*** RECORDS FOR PROCESSING ***

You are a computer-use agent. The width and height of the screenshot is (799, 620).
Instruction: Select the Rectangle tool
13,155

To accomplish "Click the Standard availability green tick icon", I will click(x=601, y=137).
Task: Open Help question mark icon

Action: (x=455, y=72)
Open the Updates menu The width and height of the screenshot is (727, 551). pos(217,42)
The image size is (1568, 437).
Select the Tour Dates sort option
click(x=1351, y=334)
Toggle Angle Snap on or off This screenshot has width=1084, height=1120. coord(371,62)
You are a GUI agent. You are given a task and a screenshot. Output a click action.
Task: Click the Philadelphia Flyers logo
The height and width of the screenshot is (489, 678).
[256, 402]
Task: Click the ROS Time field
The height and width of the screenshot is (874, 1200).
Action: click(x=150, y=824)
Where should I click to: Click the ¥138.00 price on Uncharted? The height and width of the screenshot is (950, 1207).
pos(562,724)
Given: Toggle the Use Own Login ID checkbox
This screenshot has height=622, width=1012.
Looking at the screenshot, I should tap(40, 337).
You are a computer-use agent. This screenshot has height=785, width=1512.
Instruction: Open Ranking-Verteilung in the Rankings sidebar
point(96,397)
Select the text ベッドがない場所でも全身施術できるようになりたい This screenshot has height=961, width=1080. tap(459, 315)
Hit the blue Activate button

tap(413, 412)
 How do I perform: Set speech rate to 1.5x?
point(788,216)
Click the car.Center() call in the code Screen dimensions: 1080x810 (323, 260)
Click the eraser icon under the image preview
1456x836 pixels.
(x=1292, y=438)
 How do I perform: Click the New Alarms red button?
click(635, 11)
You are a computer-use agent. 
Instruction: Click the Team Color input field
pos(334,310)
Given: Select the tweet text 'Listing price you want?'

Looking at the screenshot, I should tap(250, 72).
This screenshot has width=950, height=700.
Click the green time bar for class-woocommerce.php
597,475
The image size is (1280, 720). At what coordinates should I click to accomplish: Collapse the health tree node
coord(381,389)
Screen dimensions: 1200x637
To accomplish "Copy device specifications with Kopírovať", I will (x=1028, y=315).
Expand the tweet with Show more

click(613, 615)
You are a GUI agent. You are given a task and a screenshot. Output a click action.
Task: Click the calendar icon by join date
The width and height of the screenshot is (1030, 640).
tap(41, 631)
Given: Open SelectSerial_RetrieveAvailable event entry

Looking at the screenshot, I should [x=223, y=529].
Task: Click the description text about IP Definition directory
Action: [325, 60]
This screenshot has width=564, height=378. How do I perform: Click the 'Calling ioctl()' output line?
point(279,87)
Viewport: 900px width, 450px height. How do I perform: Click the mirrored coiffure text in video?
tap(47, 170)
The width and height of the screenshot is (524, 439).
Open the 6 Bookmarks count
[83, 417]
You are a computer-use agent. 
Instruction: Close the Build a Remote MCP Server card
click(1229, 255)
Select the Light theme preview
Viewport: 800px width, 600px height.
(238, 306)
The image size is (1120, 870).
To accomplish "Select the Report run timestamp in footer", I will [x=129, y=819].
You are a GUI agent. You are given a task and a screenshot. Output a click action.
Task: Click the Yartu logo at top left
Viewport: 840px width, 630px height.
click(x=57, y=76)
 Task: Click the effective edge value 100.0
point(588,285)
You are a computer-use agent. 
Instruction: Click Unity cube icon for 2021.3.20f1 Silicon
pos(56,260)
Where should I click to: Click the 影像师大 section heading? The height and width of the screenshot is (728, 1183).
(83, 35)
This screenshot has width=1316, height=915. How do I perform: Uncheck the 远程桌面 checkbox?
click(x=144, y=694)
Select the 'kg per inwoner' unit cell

*** End of RECORDS FOR PROCESSING ***

# EXERCISE AIM
In the records above, each line with the string "logo" should be copied.

# EXERCISE ANSWER
Task: Click the Philadelphia Flyers logo
Task: Click the Yartu logo at top left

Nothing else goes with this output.